Molecular Templates (MTEM) is a clinical stage biopharmaceutical company targeting a variety of cancers through development of its innovative proprietary Engineered Toxin Body (ETB) platform. MTEM's first immunotoxin, MT-3724, is in clinical development for non-Hodgkin's lymphoma. Pipeline products for additional oncology targets are being advanced toward clinical development. For more information, please visit MTEM's website at

Position Overview:

Molecular Templates is seeking a Site Microbiologist to provide leadership to the Quality Control organization supporting a biologics manufacturing facility located in Austin, TX. Responsibilities of this group include microbial testing, microbial identification, in-process analysis, facility monitoring testing, program maintenance, and raw material testing.
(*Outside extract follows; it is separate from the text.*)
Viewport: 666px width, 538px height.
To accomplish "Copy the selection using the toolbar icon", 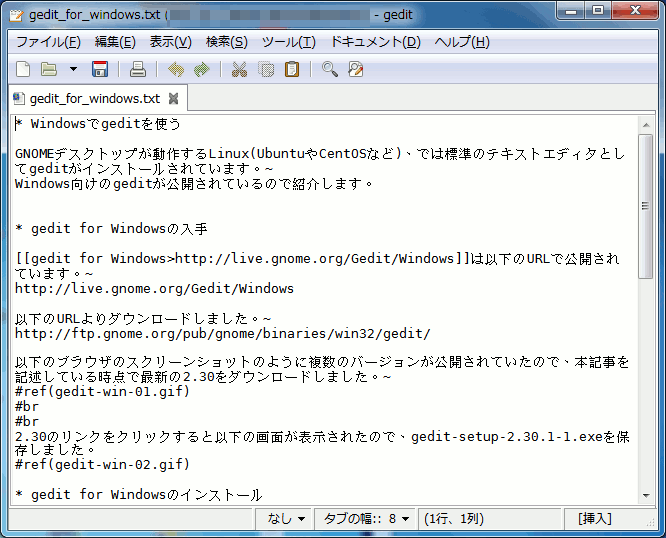I will 266,69.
The successful candidate will supervise in a matrix style a team of Associates and Analysts executing microbiology, facility monitoring, raw material, and STAT testing for the GMP manufacturing facility. They will be the site microbiology subject matter expert and manage the daily operations for these activities.
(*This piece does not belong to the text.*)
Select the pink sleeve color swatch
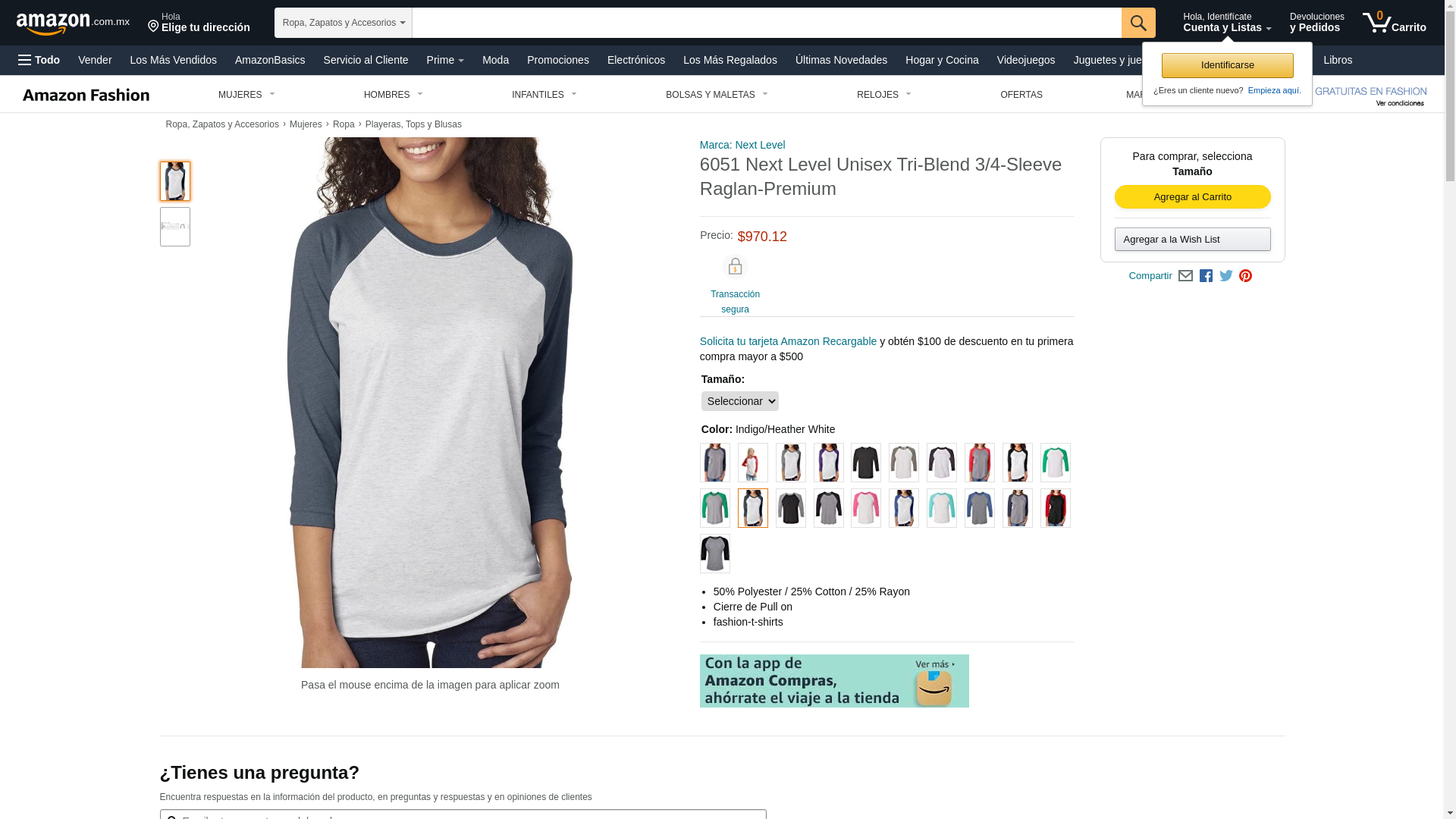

The role will include trending analysis, implementation, and phase appropriate validation of test methods, documenting deviations and CAPAs, and conducting investigations. Additional responsibilities will include enhancement of testing programs, identification and implementation of efficiency improvements, personnel onboarding, departmental budgeting, resource forecasting, definition of annual goals, daily management and development of laboratory personnel, and equipment maintenance.

The position requires a highly motivated individual who can work independently and represent Quality Control on integrated teams that include Quality Assurance, Validation, Compliance, Manufacturing, Supply Chain, and Process/Analytical Development personnel.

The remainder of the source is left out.